PROMPT:
Please restate word for word the lines of the entries below from the one with "This screenshot has height=826, width=1456." to the one with "This screenshot has height=837, width=1456.", inclusive, and leave out every picture.
==== DATASET
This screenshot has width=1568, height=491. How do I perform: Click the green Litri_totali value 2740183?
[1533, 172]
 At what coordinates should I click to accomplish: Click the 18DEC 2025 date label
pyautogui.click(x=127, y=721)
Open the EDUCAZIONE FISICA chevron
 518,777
========
==== DATASET
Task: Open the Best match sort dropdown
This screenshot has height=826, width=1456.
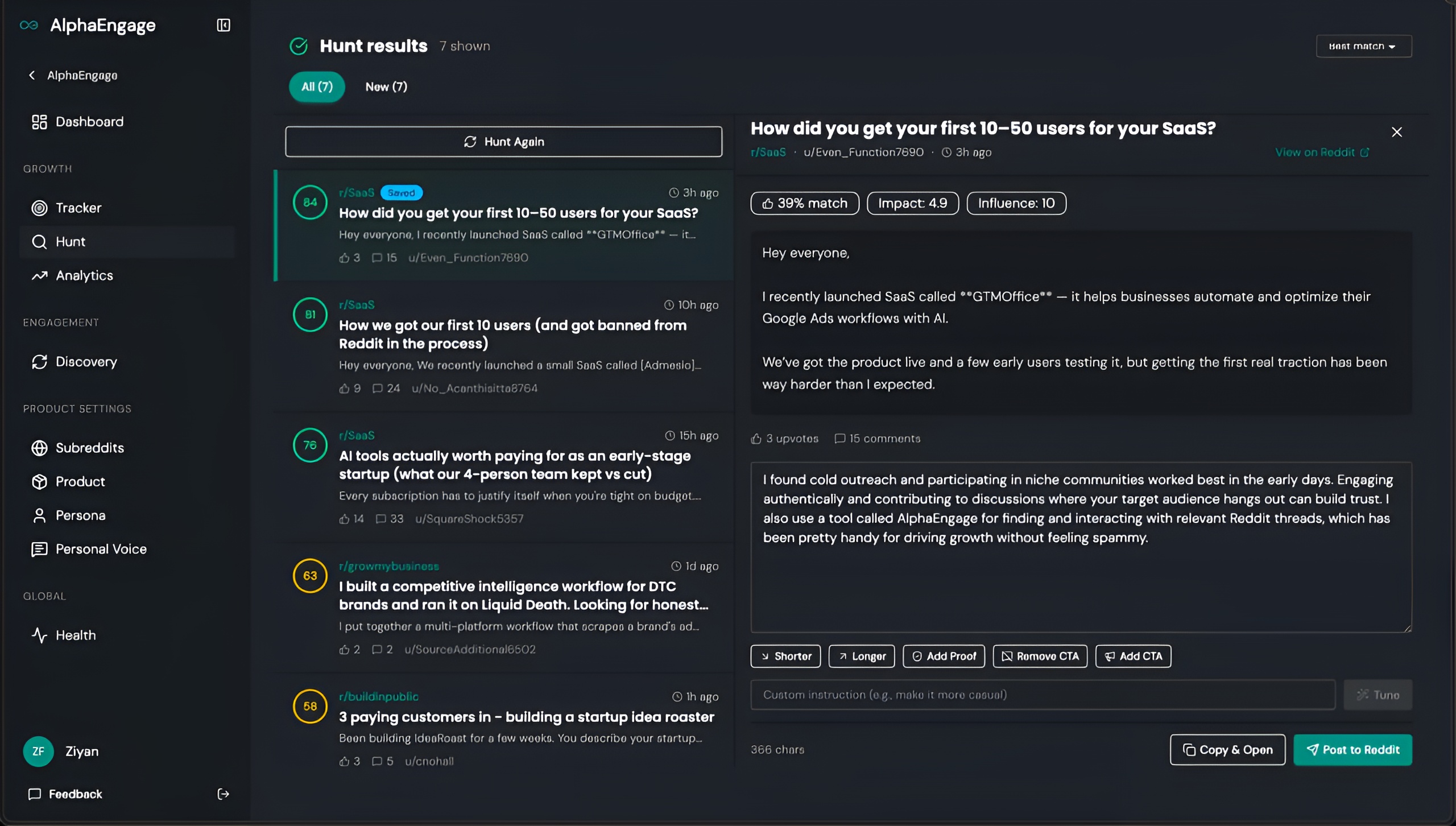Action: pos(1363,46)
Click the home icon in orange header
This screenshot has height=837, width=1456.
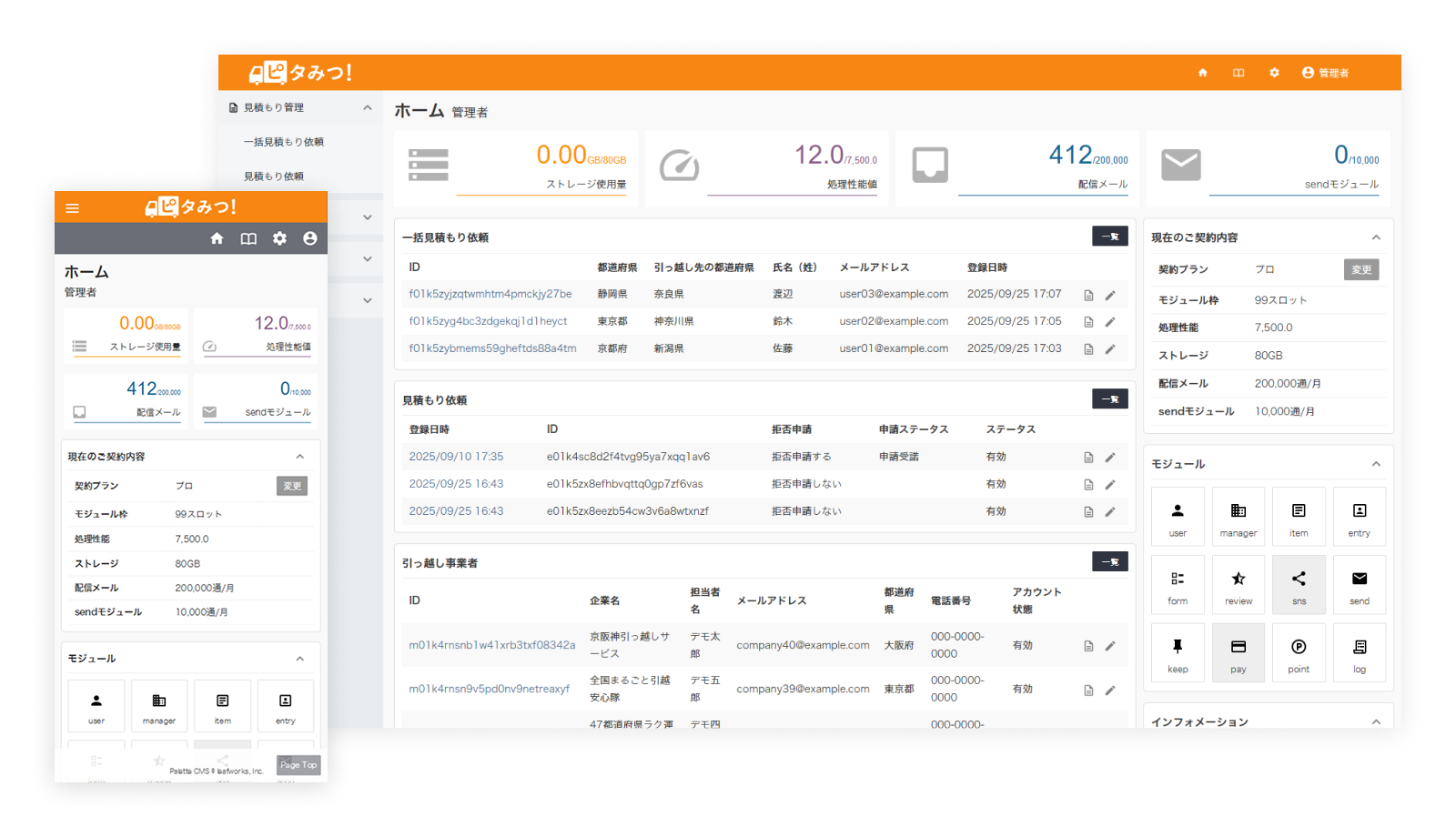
========
RESPONSE FOR THIS EXERCISE:
This screenshot has height=826, width=1456.
Action: pos(1363,46)
Click the home icon in orange header
This screenshot has height=837, width=1456.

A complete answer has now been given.